Ted Klinck, President and CEO, stated, “We are
thrilled to expand our presence in the dynamic Dallas market by
once again partnering with Granite Properties to acquire this
landmark office tower in Uptown Dallas. McKinney & Olive is a
solid bull’s eye with its prime infill location in a top tier
submarket and financially sound, diversified customer base. Plus,
with rents estimated to be 35% below-market, McKinney & Olive
provides meaningful NOI upside potential.”

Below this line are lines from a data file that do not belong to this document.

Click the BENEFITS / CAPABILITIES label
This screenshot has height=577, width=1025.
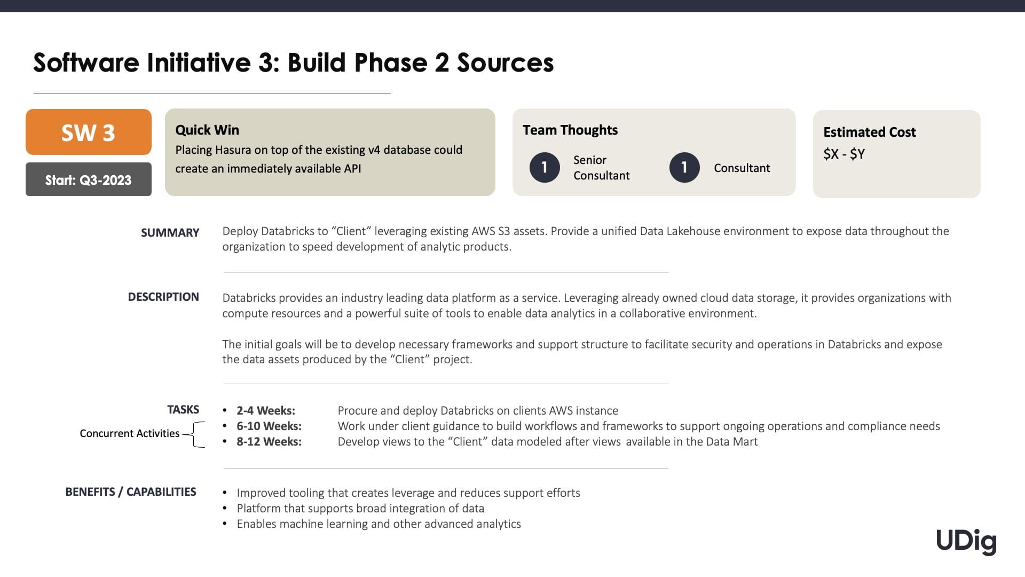tap(131, 492)
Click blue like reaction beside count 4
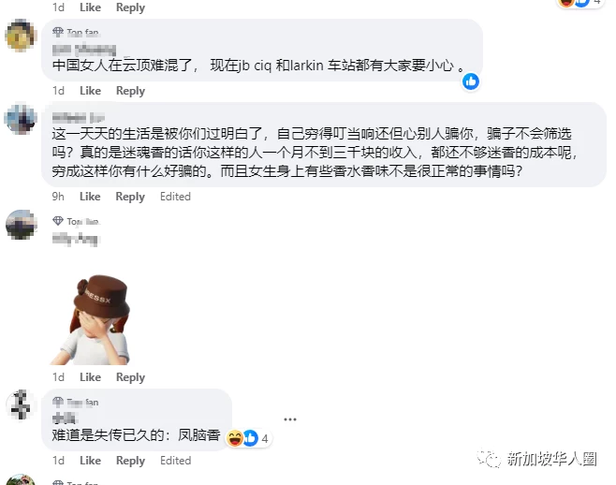The height and width of the screenshot is (485, 616). (x=250, y=438)

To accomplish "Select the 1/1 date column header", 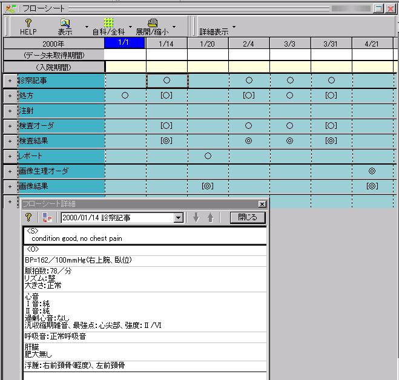I will (125, 44).
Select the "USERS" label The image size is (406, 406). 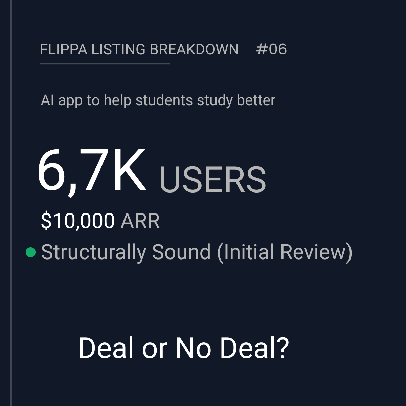(x=212, y=179)
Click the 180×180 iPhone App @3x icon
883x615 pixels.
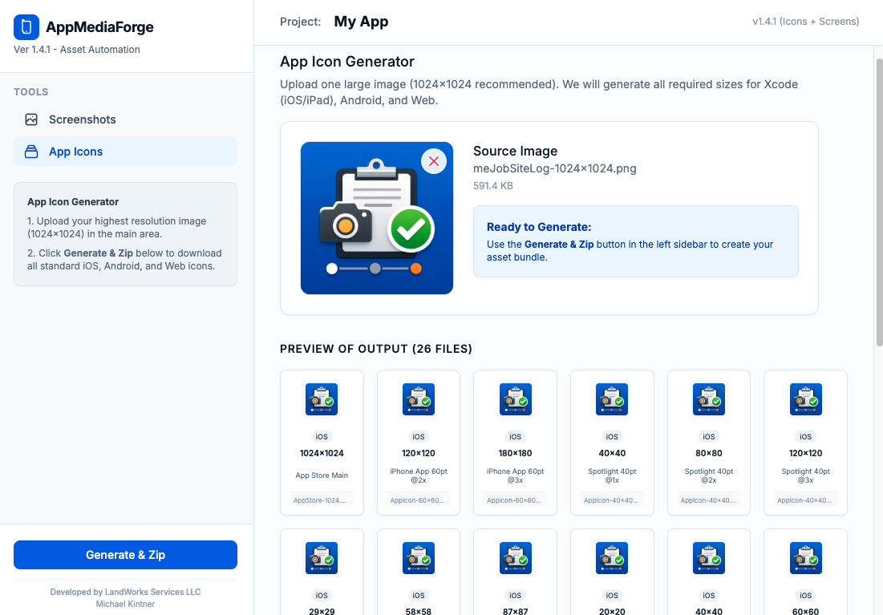tap(515, 399)
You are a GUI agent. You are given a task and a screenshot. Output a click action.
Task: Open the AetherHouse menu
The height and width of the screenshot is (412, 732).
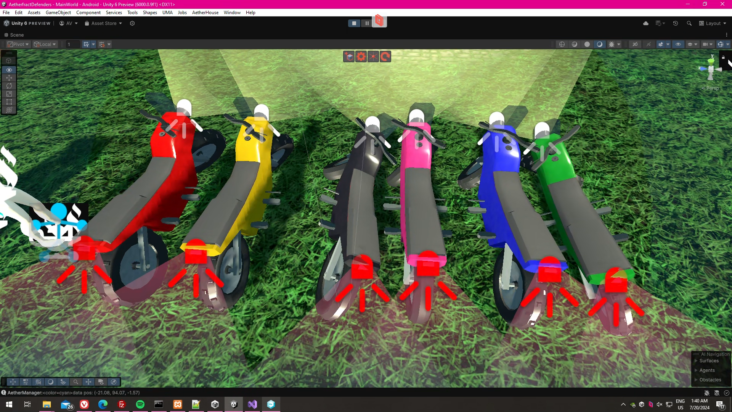point(205,13)
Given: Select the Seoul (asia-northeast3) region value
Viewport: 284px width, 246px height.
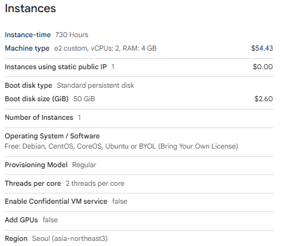Looking at the screenshot, I should click(70, 238).
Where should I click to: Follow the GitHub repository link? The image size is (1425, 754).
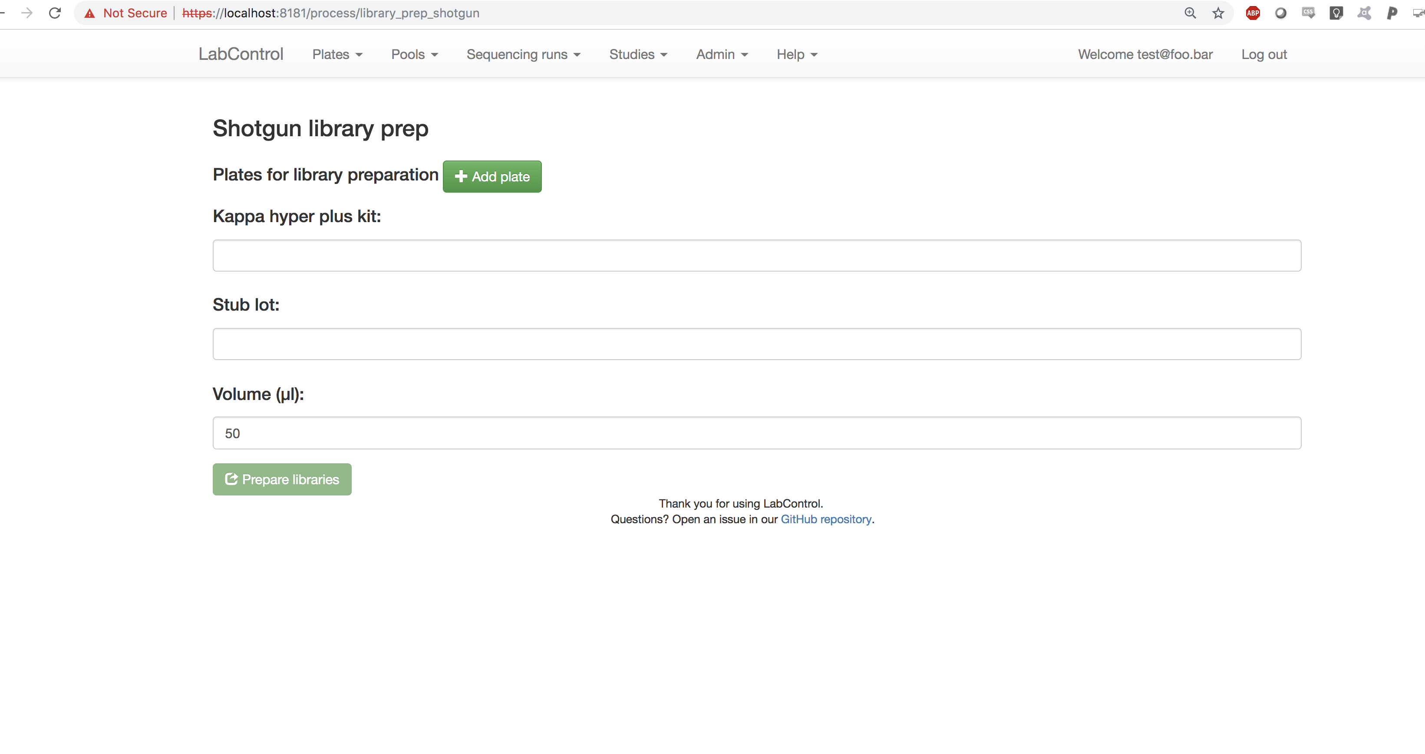pyautogui.click(x=825, y=519)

“We have long-emphasized the importance of
having a strong balance sheet with dry powder to capitalize on
exactly this type of strategic opportunity – acquiring a singularly
iconic asset such as McKinney & Olive at or below estimated
replacement cost. We remain committed to maintaining a strong
balance sheet and plan to focus primarily on accelerating our
non-core dispositions in 2023 as the investment sales market
stabilizes,” added Mr. Klinck.
The joint venture’s total investment (at 100%)
is expected to be $394.7 million, which includes $1.7 million of
near-term building improvements and $2.0 million of transaction
costs. During 2023, McKinney & Olive is expected to generate
cash net operating income of $22.0 million (at 100%) and GAAP net
operating income of $26.2 million (at 100%).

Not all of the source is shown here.